Gamebook store

Saturday 19 January 2013

Casual games

When I originally conceived my interactive version of Frankenstein, I didn't think of it as a game at all. Yet gamification is now an element of all media, and of course I drew on my 15+ years' experience as a game designer to structure and write the book. So I shouldn't have been surprised to see it nominated for Game of the Year 2012 on jayisgames.com. Where casual gameplay once meant family fun on the Wii, now it could just as easily involve getting drawn into a narrative in a novel, TV show or ARG. Gameplay is getting to be the sixth element of story - after plot, theme, character, setting and style, that is.

If you want to vote for Frankenstein, there's the link. (And don't forget to tick the Game of the Year box at the top first.) There are a bunch of other great games and/or interactive stories there too.
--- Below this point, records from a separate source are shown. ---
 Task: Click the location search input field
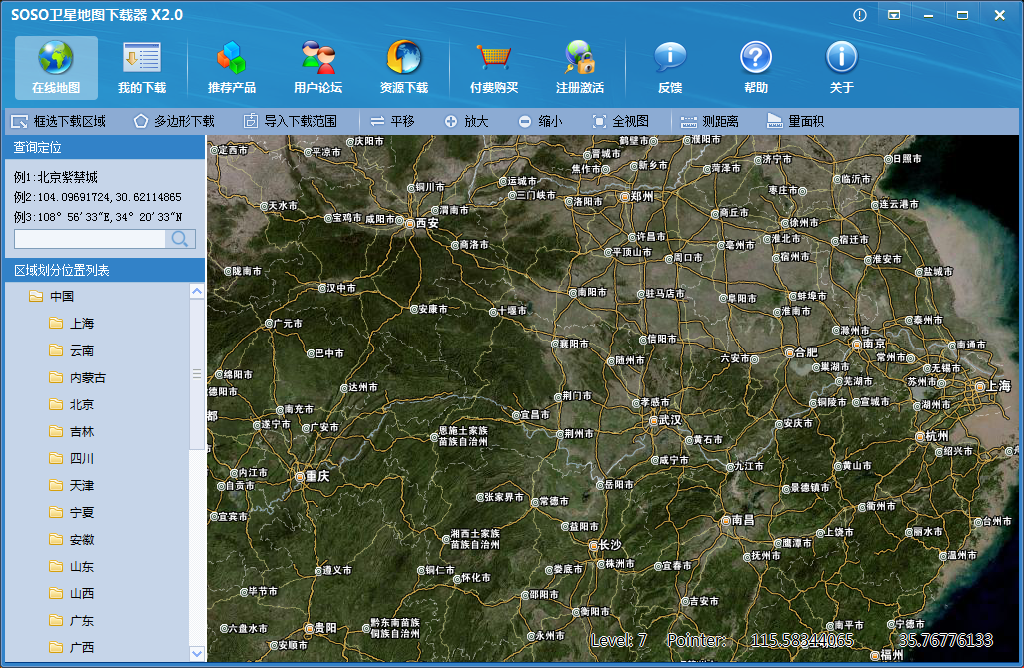90,239
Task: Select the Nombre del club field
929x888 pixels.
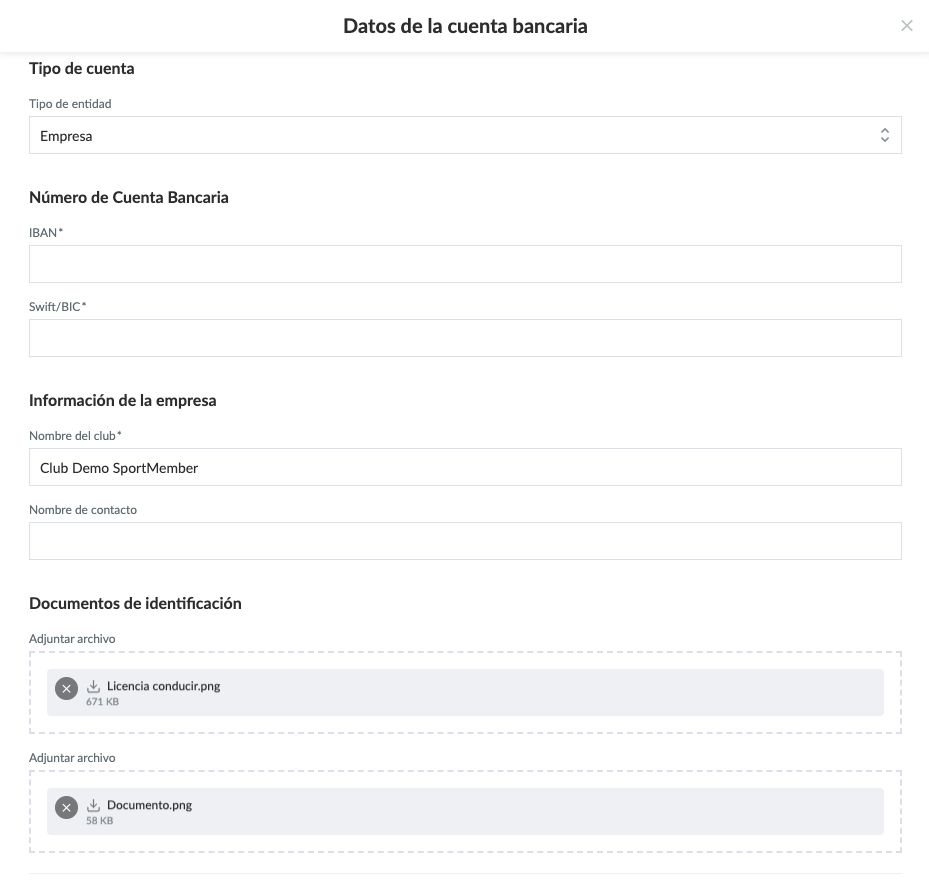Action: [x=465, y=467]
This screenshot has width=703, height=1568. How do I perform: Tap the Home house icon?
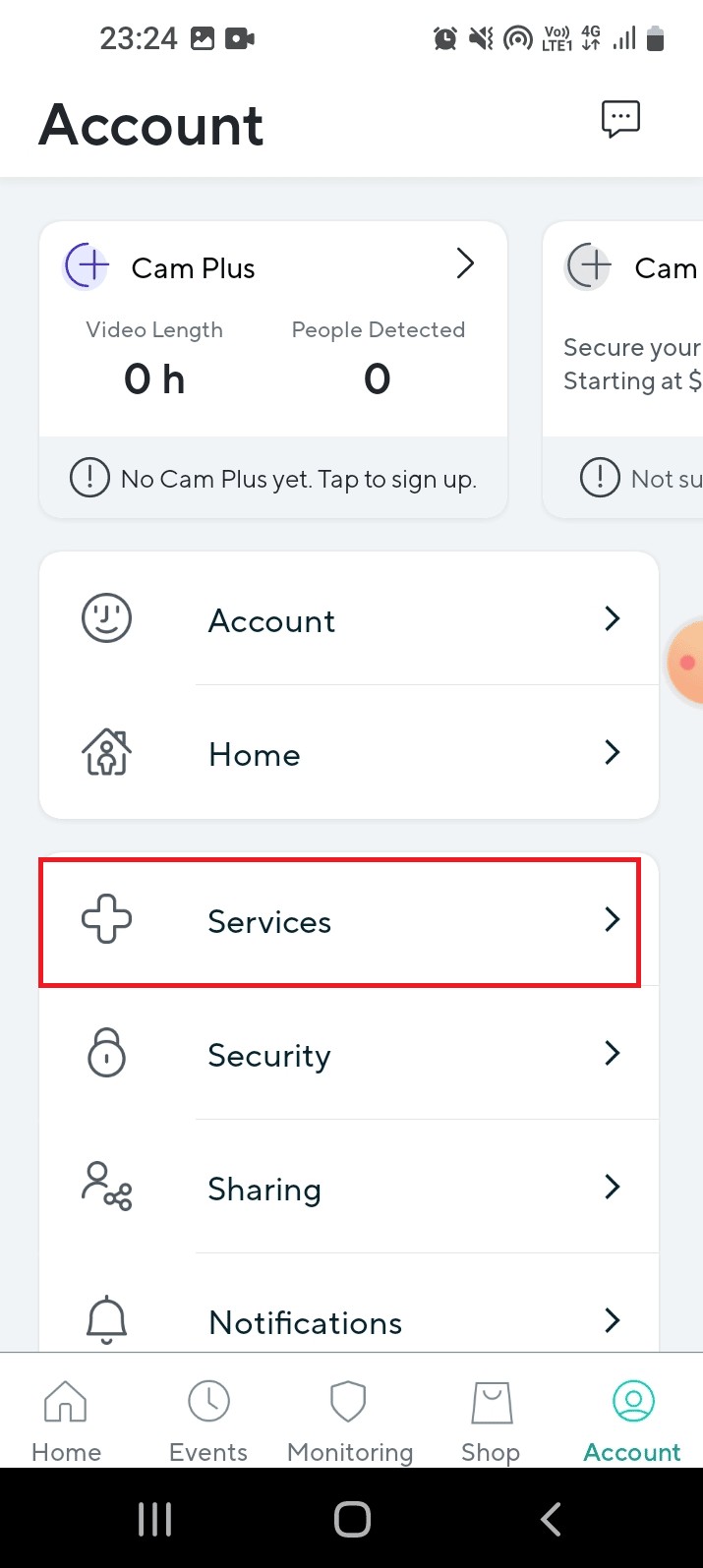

Expect the boundaries to get ever fuzzier from here on in.

2 comments:

  1. Etienne Boullee! ... Sorry, that's rather beside the point of your post, but I've always been attracted to the mountainous geometries of Boullee's vast architectural visions.

    Back on topic: in intellectual mode I prefer to focus on the "book" in "gamebook" rather than the "game", but, to be honest, since any game can be understood as a narrative, and since any story in which the outcome is influenced by the reader/ viewer/ participant can be regarded as a game, I'd have to accept that if there is any interactivity at all then there is no sharp boundary between them.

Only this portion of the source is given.